Controversial Poet Plan Pushed

The Dryden Village Planning Board approved a preliminary site plan review of "Poet's Landing" last night (January 6, 2011) in the face of village-resident unhappiness.

Who benefits from this development? The developer (Rochester-based Conifer Realty) would benefit.  Residents of the development would, too, presumably (although anybody who grew up, as we did, around "projects" in large cities might legitimately question the supposed benefits of subsidized housing), but are there really 144 units-full of people in the community in need of such housing, or will they be "imported"?  The landlord would benefit because of the assured payment from the governmental entity providing the subsidies.  Politicians would benefit because there would be additional residents beholden to government largesse.  Taxpayers... ?

What if we just made it easier (zoning, taxes) for property owners to rent out apartments in their existing properties?  Could we solve the need without a "housing project"?  Won't the new zoning regs under consideration make it harder to rent out apartments in existing houses when we supposedly need more low-cost units? 

Poet's Landing decision reached

Follow-up to an earlier post:  Last night, the Dryden Village Planning Board approved the Poet's Landing development, with conditions.  Two members voted "yes, reluctantly." (h/t Kathy)

Here's tomorrow's Journal news today:

Dryden planning board OKs controversial new development

BY AARON MUNZER •CORRESPONDENT • JANUARY 6, 2011, 11:05 PM

DRYDEN - The village planning board unanimously approved a preliminary site plan review of the controversial Poet's Landing housing development at its regular meeting Thursday evening. 

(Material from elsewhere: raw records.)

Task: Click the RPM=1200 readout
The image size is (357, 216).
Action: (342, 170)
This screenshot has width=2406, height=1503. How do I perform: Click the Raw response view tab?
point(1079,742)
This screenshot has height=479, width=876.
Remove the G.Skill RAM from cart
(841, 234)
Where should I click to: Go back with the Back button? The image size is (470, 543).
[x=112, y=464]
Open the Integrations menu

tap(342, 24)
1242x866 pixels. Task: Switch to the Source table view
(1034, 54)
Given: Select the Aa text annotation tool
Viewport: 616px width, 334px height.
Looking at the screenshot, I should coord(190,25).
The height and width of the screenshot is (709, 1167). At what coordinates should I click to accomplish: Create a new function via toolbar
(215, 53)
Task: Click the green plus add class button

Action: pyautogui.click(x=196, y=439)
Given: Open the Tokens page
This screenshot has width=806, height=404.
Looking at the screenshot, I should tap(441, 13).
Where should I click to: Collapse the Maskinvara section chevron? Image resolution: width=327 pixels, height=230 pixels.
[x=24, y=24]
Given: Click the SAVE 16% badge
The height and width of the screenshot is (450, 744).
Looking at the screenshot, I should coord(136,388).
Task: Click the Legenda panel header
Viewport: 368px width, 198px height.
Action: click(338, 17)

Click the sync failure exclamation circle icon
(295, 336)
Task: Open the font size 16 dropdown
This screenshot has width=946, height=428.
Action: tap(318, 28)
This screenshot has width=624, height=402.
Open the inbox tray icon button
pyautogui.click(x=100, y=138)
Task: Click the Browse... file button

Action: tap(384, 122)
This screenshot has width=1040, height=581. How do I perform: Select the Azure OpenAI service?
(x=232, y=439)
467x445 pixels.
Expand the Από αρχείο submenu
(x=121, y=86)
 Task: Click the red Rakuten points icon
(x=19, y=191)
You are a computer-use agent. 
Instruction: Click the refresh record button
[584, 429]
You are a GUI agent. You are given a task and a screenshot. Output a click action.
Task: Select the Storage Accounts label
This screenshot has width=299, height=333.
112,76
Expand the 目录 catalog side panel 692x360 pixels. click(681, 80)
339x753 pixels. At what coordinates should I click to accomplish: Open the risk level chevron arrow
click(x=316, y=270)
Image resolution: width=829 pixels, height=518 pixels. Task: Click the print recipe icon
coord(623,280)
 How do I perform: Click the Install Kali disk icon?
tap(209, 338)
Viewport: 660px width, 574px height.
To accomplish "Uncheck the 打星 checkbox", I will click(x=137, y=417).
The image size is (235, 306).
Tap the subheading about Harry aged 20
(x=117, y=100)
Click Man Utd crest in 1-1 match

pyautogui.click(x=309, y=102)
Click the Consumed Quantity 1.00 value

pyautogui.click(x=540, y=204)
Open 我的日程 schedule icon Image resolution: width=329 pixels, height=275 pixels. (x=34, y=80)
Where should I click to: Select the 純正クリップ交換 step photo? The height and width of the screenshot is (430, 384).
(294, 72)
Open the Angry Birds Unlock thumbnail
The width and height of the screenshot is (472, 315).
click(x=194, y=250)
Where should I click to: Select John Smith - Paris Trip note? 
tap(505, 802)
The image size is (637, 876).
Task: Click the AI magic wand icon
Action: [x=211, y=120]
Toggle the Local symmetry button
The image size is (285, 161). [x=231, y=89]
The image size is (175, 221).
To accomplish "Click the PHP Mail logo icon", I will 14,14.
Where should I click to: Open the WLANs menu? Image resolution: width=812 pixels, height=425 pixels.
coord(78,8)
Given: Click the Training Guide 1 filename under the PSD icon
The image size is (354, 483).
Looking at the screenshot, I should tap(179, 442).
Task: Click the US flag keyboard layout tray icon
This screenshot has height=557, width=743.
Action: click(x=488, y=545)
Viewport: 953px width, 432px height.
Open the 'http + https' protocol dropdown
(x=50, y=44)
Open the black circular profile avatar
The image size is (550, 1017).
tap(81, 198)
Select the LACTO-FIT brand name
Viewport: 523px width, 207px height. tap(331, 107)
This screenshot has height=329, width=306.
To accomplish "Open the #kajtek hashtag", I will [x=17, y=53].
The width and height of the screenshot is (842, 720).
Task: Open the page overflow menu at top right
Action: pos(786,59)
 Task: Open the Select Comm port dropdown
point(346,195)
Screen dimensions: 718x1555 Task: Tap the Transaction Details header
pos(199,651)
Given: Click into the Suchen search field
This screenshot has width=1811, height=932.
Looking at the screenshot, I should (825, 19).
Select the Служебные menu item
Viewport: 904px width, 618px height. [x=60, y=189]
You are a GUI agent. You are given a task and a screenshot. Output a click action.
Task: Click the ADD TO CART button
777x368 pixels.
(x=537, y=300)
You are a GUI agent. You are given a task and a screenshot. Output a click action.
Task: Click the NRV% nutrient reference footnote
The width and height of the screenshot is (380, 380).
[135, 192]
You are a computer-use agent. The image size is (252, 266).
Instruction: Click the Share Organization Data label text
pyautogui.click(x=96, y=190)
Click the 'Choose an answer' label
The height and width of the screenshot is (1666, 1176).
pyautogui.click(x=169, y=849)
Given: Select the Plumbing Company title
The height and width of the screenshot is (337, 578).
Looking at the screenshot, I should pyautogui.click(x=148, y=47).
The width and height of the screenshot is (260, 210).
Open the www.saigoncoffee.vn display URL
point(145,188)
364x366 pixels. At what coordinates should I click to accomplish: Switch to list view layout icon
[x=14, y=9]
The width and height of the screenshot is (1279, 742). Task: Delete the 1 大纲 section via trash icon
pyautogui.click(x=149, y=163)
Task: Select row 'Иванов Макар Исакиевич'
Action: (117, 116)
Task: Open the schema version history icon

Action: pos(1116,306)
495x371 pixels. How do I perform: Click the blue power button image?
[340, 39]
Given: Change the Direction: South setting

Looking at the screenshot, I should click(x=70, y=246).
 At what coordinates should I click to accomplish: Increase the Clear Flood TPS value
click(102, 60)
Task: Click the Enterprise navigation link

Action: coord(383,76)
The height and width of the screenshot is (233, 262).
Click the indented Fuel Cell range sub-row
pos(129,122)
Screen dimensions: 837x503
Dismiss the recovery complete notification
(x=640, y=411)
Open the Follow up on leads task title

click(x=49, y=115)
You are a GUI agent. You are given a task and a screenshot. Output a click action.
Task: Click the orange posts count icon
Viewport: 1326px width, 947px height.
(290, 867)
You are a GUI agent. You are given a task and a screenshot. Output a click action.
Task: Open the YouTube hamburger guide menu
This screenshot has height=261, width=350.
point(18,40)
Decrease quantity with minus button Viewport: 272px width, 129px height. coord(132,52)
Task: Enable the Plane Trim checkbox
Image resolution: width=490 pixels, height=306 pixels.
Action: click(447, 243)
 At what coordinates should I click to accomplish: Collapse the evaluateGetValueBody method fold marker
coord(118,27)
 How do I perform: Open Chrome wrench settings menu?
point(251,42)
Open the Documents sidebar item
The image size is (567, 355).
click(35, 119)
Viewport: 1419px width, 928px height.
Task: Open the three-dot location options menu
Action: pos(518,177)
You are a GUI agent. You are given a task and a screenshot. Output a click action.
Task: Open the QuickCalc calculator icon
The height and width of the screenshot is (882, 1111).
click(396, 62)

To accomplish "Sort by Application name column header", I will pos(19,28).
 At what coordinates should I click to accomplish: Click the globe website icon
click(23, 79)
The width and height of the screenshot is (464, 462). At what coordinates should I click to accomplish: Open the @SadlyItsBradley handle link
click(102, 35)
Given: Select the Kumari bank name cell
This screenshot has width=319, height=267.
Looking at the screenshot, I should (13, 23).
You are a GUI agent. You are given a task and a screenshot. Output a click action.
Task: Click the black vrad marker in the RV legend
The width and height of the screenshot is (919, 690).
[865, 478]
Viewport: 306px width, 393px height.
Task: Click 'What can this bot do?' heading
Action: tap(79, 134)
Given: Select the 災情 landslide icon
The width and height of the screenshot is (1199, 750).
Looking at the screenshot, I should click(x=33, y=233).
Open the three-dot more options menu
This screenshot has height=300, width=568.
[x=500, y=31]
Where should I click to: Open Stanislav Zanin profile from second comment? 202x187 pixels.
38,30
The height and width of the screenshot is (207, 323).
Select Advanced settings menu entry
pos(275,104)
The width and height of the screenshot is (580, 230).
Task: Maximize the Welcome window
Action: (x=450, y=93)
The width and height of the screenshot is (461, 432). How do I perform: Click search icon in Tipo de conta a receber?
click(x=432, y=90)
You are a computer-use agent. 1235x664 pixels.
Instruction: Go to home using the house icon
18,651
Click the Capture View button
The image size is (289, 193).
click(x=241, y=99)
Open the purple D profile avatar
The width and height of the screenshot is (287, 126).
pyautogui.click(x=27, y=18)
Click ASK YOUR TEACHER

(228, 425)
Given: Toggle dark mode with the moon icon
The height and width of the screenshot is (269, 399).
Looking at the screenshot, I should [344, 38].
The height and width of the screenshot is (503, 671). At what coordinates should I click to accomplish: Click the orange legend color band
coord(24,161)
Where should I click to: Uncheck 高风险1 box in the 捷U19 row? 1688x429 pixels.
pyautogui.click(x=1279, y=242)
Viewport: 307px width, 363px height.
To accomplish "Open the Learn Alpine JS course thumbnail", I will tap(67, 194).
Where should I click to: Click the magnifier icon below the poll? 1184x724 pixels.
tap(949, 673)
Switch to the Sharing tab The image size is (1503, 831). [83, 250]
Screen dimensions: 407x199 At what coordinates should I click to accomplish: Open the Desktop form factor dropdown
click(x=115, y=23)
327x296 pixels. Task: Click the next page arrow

The proposed neighborhood, which will have subsidized low-income housing, will comprise 10 apartment buildings and a larger seniors complex with a total of 144 units, at 111 Freeville Road, on 11 acres of a 45-acre parcel that includes wetlands across from Dryden High School.

Although the board's vote was unanimous, member Les Cleland said he voted yes reluctantly, based on the fact that the development will add traffic near the high school and will have an effect on "the safety of children who will have to cross the street, and children walking from the village." ...

About two dozen residents were at the meeting, and most were unhappy with the project, for either safety concerns based on its proximity to the high school, or because of the possibility it could make flooding worse...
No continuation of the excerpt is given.